1 March 2011

Julia Kristeva: Semiotic Voyage

by Pradip Biswas



 

 














Julia Kristeva, the poststructuralist icon in post-modern literature, is a vigilant outsider. Thus is she widely known among the women filmmakers of the international cinema. Often addressed as “bonkers”, Kristeva could defy any slanging match pelted against her works and her semiotics. She is famous for discovering “inner garden” that helps her followers to make shape of intimacy, call for digression in conventional codes and iconoclast in defining cold-layered “modernism” running strong in time-flows.

While this film scholar and semiotic analyst took some women directors and their films from France , Peru and Danemark, he finds an unique conflation of Kristeva’s semiotics found in interpretation and those image-oriented films of the said filmmakers. The women directors are Claire Denis, Claudia Llosa and Sussane Bier whose films have a close propinquity with feminist agenda. As always, Kristeva seems to be associated with three concepts she now likes to pass off as gaff. Le semiotique is the glittering idea that speech thrives on through sub-verbal codes as by what is actually said. According to her the real pulse of signification is done in the "cleavage between words and meanings". Such proclivity of Kristeva indicates the sub- or pre-verbal construct is something that, in a way, she now associates with the liturgy of the Orthodox Church. Said she:” "All my childhood was bathed in this.”
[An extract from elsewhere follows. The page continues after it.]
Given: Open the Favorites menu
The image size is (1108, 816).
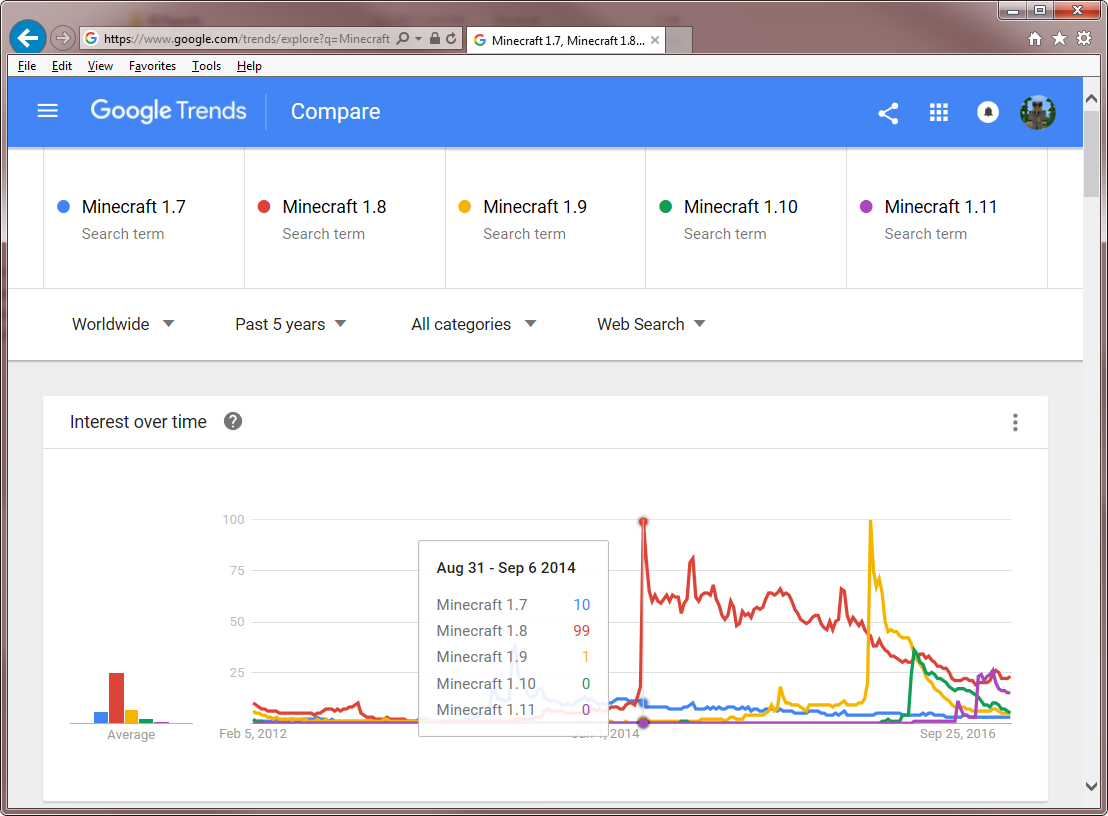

The critic John Sutherland of Britain has noted: “The second of Kristeva's hallmark ideas is what she calls `abjection’. Why, Kristeva inquires, are we fascinated by things that disgust and horrify us?.” Sutherland refers to Kristeva’s understanding that reveals:  "There looms, within abjection, one of those violent, dark revolts of being, directed against a threat that seems to emanate from an exorbitant outside or inside, ejected beyond the scope of the possible, the tolerable, the thinkable. It lies there, quite close, but it cannot be assimilated. It beseeches, worries, and fascinates desire, which, nevertheless, does not let itself be seduced."